Nicholas Throckmorton

was the fourth of seven sons fathered by Sir George Throckmorton and born in 1515 or 16? He became a page to Henry VIII’s illegitimate son the Duke of Richmond and on his death entered the service of the Parr family. He regarded Catherine Parr as his first cousin and she later became the last wife of Henry VIII. He was like her a protestant and visited the martyr Anne Askew in prison and was present at her death. He became an MP for over 20 years; initially for Maldon where Catherine Parr had land and property.

During the reign of Edward V1he served in Protector Somerset’s Scots campaign and in 1547 brought news of the victory at Pinkie Cleugh for which he was knighted. He also got an annuity that he cashed in for numerous benefits including land grants that gave him financial security and then moved in the circles of now Protector John Dudley; becoming Treasurer of the Mint.

When, on the death of Edward in1553 Dudley made an attempt to place his daughter in law Lady Jane Grey on the throne instead of Mary Tudor Throckmorton contrived to appear the friend of both parties and on Mary’s accession he was able to secure her favour.

He was, however, suspected of complicity in the rebellion of Sir Thomas Wyatt (January–February 1554). He was against the Queen’s proposed foreign marriage to Phillip of Spain. Mary appeared at the Guildhall to garner support from Londoners and Wyatt surrendered when trapped in Fleet Street. One of Wyatt’s lieutenants swore he had discussed the plan of insurrection with Throckmorton and so Throckmorton was brought to trial at the Guildhall on 17 April 1554 for treason. He managed to convince the jury of his innocence although the judges were openly hostile to him. He was skilful in answering them on law and played the patriotic card of being against foreign marriages to the jury. As a result of the verdict, the court fined and imprisoned the jury in the Tower or the Fleet before they were released with a heavy fine. Throckmorton was also sent to the Tower. On release after a spell in France he made his peace with Queen Mary.

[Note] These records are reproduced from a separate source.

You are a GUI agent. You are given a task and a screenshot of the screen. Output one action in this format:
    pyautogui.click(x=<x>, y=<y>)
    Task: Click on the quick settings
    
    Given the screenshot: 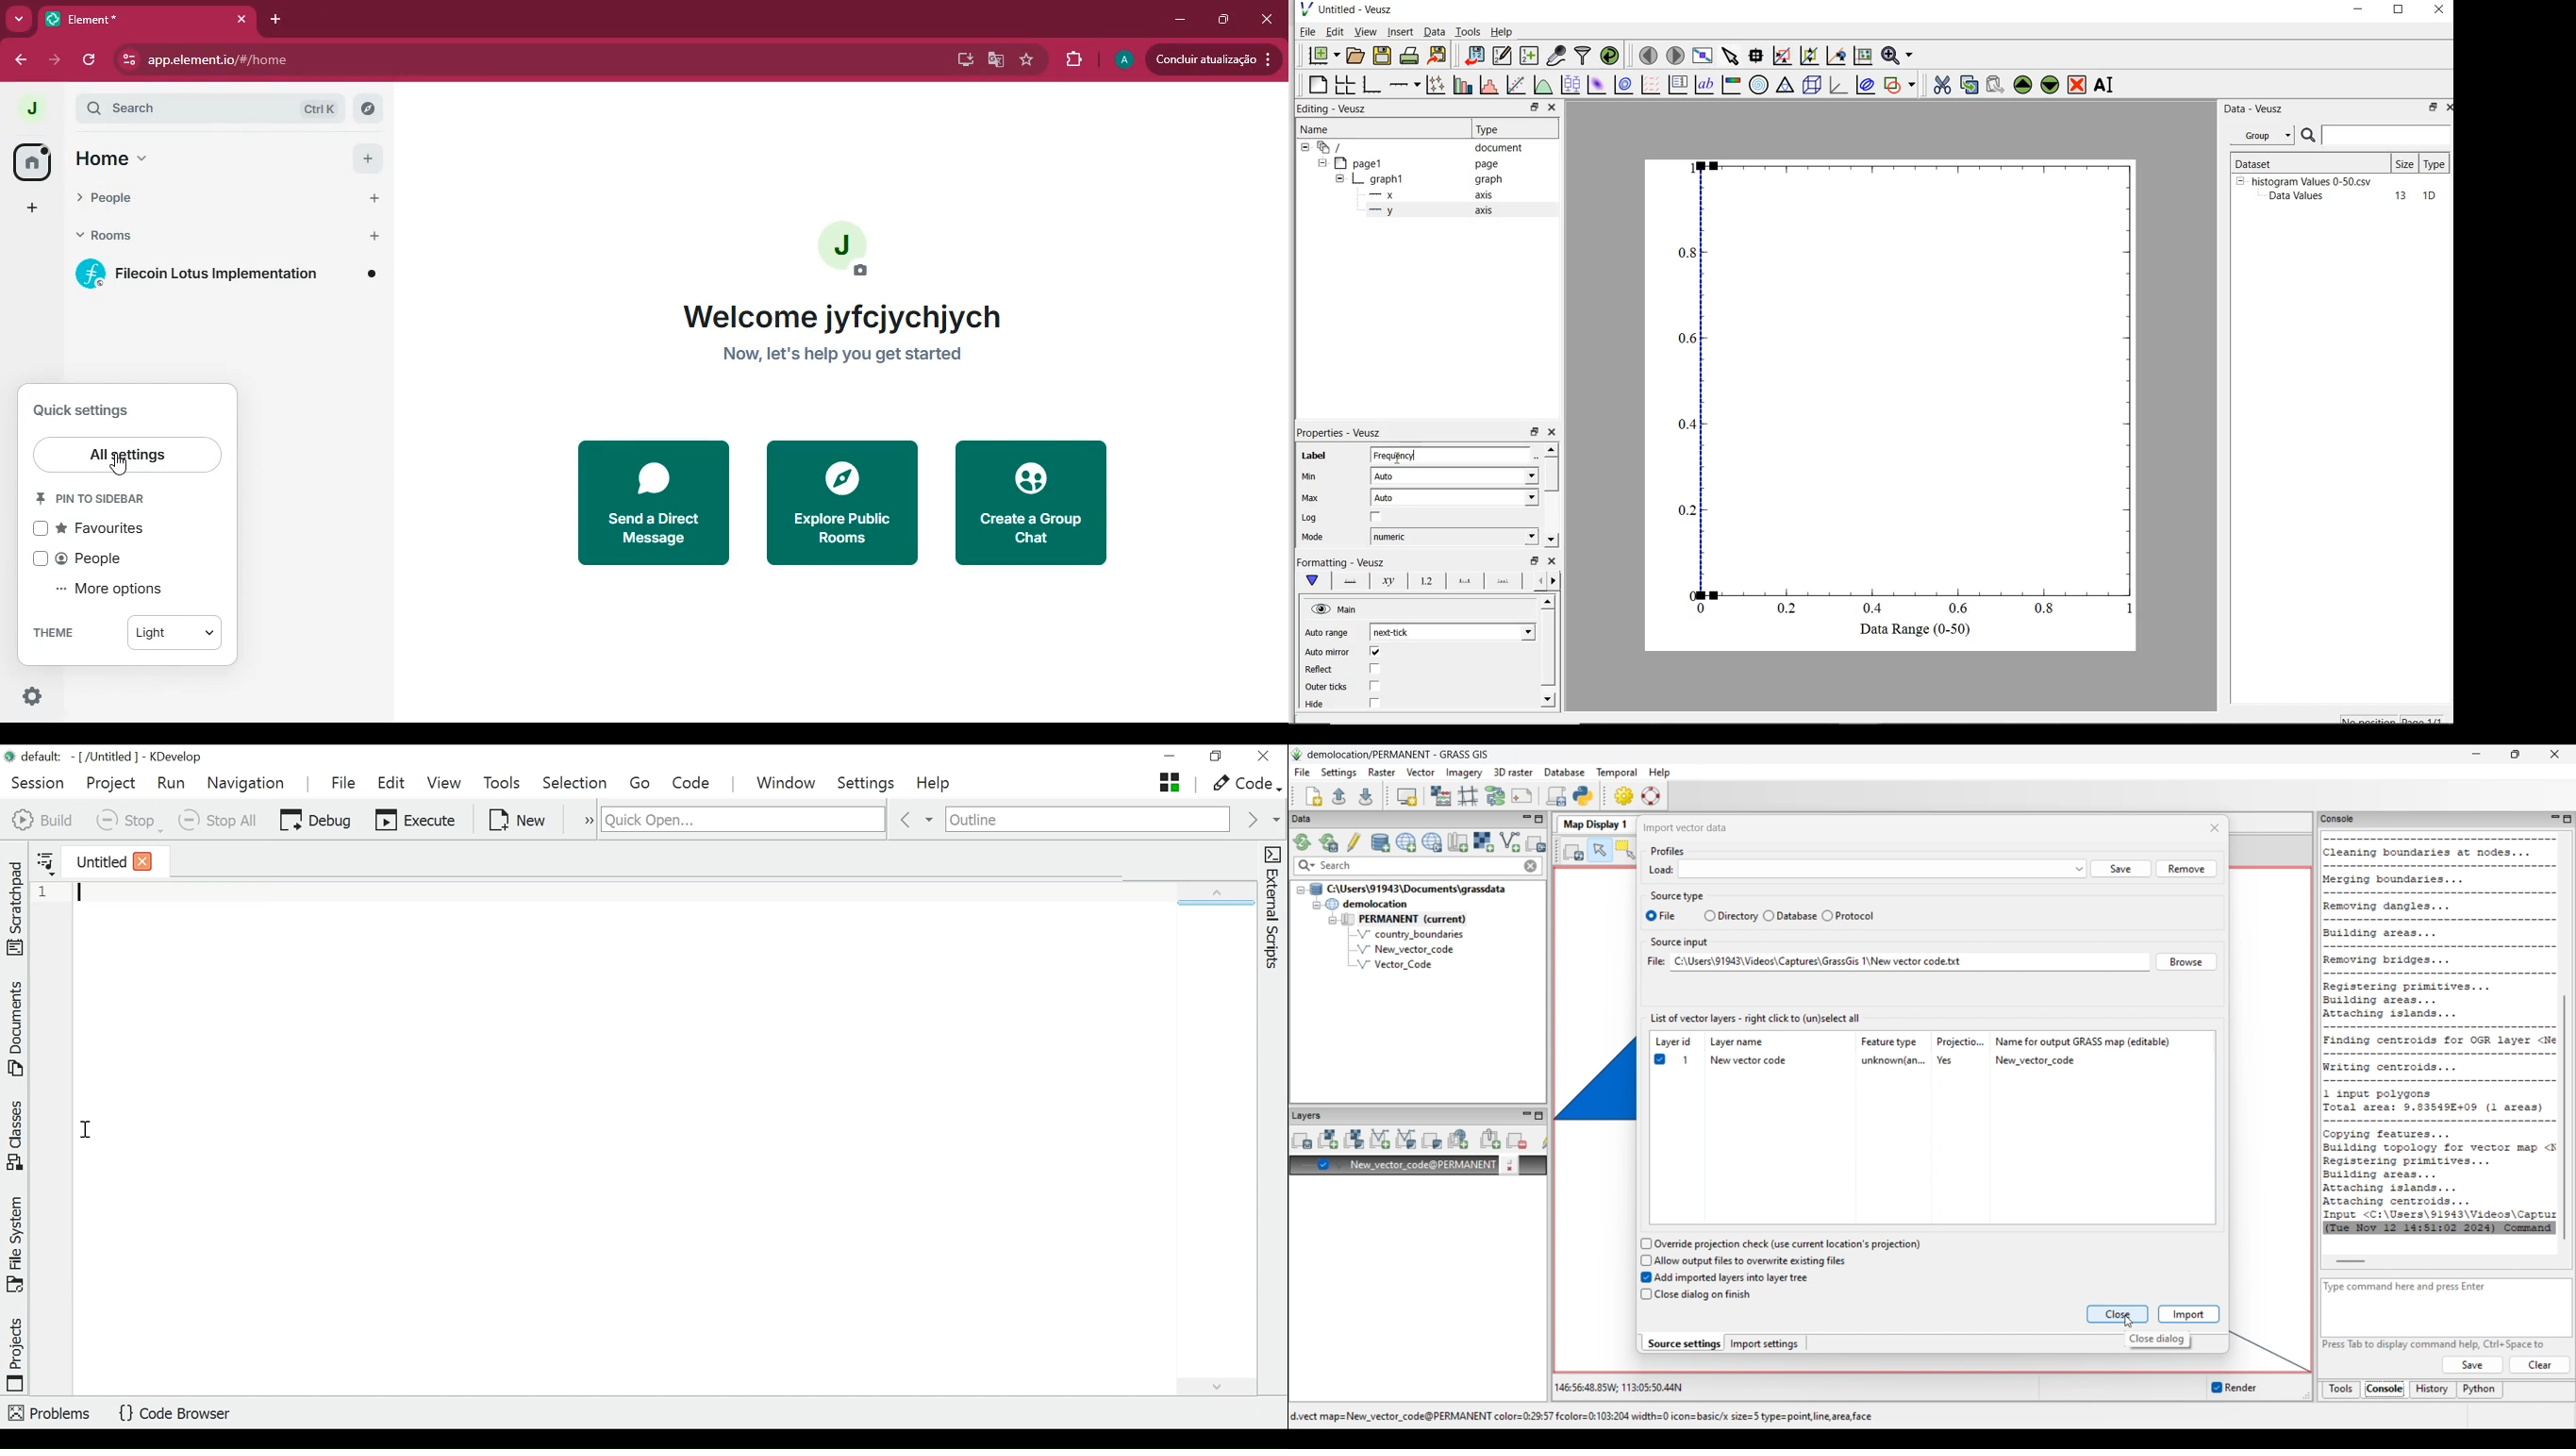 What is the action you would take?
    pyautogui.click(x=86, y=408)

Throckmorton had got to know the Princess Elizabeth while in the Dowager Queen Catherine Parr’s employ and when Elizabeth became Queen he became her ambassador in France and was personally keen to support The Huguenots. He then became Chamberlain of the Exchequer and her ambassador again but now in Scotland. The political situation was difficult throughout both spells. Throckmorton was an obsessive conspirator and he fell out with all parties of all countries! Recalled in 1569 he was suspected of involvement in the Duke of Norfolk’s conspiracy in favour of Mary, Queen of Scots and was imprisoned for a time at Windsor Castle, but no charges were brought. On release he never regained the Queen’s confidence and died shortly afterwards.

This was on 12 February 1571. Rumour had it that Leicester had had him poisioned with a salad but this is now very much doubted. He is buried in St Katharine Cree parish church, Leadenhall Street near his London home. There is a fine monument to him in the church and a carving from that monument was stolen in the 1950’s. It came to light in Belgium in late 2016 when put up for sale. It has now been returned to St Katherine Cree church.

He married Anne Carew in 1849 and they had 3 daughters one of whom later married Sir Walter Raleigh. He also gave his name to Throckmorton Street here in the City but none of the books whilst giving this information say why!